◆ INSTRUCTIONS TO FOLLOW ◆
Using the listing, work out the number of lines where "computer" shows up, and answer with that number alone.

══════

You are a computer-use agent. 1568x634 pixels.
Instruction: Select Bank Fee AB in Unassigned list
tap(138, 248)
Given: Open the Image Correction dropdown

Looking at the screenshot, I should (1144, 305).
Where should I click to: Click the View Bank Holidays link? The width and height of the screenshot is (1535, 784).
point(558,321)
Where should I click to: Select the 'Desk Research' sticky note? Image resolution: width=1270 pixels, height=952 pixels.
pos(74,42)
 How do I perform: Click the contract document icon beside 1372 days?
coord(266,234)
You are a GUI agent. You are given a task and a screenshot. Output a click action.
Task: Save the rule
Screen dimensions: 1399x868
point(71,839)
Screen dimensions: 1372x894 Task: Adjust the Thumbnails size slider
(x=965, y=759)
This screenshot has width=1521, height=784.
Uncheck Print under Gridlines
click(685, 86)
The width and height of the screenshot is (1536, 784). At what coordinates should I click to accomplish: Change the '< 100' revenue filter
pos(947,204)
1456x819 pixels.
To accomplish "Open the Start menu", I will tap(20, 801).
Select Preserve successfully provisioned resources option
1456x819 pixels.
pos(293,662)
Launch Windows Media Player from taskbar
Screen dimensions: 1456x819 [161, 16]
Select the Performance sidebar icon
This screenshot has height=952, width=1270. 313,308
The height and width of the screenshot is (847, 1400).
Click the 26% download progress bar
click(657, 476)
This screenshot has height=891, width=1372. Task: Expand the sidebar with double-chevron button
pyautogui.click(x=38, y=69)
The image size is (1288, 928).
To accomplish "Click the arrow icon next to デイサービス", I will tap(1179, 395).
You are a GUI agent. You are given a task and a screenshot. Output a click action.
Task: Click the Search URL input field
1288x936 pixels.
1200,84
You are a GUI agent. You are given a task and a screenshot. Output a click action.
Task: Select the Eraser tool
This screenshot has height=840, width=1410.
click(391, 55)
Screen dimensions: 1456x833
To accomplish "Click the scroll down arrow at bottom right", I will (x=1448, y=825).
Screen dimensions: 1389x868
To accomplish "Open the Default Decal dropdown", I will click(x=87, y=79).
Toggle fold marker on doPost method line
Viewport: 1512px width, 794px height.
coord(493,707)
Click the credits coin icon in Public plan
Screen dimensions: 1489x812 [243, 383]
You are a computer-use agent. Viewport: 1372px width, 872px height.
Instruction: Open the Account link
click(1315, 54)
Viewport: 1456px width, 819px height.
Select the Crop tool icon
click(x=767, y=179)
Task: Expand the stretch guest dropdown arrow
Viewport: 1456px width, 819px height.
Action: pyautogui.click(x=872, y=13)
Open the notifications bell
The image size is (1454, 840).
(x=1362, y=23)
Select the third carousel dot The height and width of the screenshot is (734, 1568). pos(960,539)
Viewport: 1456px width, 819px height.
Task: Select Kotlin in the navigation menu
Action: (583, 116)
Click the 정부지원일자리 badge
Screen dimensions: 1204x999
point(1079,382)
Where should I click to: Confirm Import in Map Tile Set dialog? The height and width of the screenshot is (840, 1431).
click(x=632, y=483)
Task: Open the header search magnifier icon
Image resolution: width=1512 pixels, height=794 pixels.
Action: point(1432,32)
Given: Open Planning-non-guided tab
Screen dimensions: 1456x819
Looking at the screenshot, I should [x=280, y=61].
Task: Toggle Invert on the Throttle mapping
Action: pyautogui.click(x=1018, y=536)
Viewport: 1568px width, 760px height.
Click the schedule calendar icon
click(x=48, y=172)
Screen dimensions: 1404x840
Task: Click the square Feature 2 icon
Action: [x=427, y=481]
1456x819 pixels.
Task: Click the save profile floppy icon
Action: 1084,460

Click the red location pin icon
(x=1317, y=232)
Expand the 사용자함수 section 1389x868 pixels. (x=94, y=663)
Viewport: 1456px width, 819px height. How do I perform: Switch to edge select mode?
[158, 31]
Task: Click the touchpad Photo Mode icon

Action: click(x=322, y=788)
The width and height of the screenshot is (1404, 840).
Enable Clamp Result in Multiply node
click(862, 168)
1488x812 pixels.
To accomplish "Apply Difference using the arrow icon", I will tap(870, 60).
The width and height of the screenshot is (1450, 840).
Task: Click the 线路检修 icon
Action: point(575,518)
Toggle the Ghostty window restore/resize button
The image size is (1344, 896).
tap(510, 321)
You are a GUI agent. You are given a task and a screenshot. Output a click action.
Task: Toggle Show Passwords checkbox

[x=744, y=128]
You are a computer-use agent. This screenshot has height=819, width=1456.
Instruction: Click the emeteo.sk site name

══════

◆ EXERCISE OUTPUT ◆
3